CoLD SToRAGE’s music in this first outing for the series was still great for the genre – particularly Messij, which was an absolute banger – but the unfocused visuals, strange team colour schemes and an odd obsession with pilots (something they thankfully never revisited) didn’t quite match up to the best-laid plans of Psygnosis and the excellent Designers Republic. They, like me, would have to wait for a second crack of the whip to get the final, complete game they wanted.

In the end, for all its positives, my shiny copy of Wipeout continued to be spurned in favour of the Wipeout 2097 demo, which I played religiously. I’d have to wait a good few months before I could afford to get the full experience.

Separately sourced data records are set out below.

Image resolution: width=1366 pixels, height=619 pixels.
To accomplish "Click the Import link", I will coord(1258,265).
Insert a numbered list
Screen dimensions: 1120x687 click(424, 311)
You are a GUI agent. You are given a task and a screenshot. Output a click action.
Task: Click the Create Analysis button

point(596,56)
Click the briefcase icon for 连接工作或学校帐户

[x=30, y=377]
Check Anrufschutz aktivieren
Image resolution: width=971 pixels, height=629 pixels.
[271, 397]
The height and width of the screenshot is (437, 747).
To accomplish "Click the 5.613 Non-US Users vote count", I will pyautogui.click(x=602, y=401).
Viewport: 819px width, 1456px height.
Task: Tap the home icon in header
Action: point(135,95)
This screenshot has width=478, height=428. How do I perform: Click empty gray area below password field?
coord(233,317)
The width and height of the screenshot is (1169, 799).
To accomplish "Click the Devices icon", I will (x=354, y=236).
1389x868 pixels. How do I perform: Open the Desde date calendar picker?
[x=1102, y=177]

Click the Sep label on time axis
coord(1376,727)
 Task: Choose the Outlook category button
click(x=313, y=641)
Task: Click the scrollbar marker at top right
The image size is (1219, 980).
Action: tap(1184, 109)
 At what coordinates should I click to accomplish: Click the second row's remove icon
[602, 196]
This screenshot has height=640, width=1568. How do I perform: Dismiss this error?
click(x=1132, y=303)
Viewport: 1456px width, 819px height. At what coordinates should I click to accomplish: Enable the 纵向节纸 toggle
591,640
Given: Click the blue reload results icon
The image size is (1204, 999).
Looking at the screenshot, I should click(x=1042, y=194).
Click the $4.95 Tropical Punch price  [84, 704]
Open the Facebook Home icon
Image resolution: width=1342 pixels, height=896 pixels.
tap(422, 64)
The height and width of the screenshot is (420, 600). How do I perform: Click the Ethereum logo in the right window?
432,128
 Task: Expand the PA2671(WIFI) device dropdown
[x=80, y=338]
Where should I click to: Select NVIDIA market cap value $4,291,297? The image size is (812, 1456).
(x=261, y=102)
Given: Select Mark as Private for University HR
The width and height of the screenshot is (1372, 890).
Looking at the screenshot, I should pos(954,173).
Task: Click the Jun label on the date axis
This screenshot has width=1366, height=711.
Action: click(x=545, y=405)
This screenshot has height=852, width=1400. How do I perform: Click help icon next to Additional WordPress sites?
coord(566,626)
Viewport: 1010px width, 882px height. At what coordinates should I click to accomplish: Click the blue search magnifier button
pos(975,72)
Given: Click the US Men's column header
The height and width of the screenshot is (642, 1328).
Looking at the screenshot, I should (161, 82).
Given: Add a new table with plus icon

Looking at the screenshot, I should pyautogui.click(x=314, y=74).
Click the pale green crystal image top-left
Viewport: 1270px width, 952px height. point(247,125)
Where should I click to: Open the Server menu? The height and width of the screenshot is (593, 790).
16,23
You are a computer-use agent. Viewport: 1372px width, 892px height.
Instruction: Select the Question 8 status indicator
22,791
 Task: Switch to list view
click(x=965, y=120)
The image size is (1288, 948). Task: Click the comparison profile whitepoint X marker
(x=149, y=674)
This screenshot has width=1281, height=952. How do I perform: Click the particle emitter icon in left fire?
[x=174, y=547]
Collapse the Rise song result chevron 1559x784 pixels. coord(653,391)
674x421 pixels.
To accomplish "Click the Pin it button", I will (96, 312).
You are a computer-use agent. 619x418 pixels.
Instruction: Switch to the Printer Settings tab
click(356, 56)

I still know the track off by heart – I run through it in my head all the time – and I’m still pretty average at it. Not that it matters, because whenever I play it, the first thing I do is pause the game, select Body in Motion, and relive a daily ritual that took place nearly 20 years ago. It’s my happy place.

Wipeout 2097 is now much better remembered for the instrumental of the Prodigy’s Firestarter, the Chemical Brothers’ Dust Up Beats, and the Future Sound of London’s We Have Explosive. But while these are excellent songs in their own right, and helped establish the Wipeout franchise as a heavyweight franchise, they never quite matched the bespoke, careful way that CoLD SToRAGE composed his tracks.

If you’ve got a few quid spare, you ought to invest in Wright’s Slipstream [Volume One]. It features the best of his work on Wipeout and 2097, and it’s remastered to make it sound better than ever before. But if you’re going to get the most out of it, buy Wipeout 2097 instead.

Matt’s take

Homegrown talent made Wipeout 2097 the incredible game it was, but even with the input of the Designers Republic, it was still the work of one Welshman that ultimately perfected this game.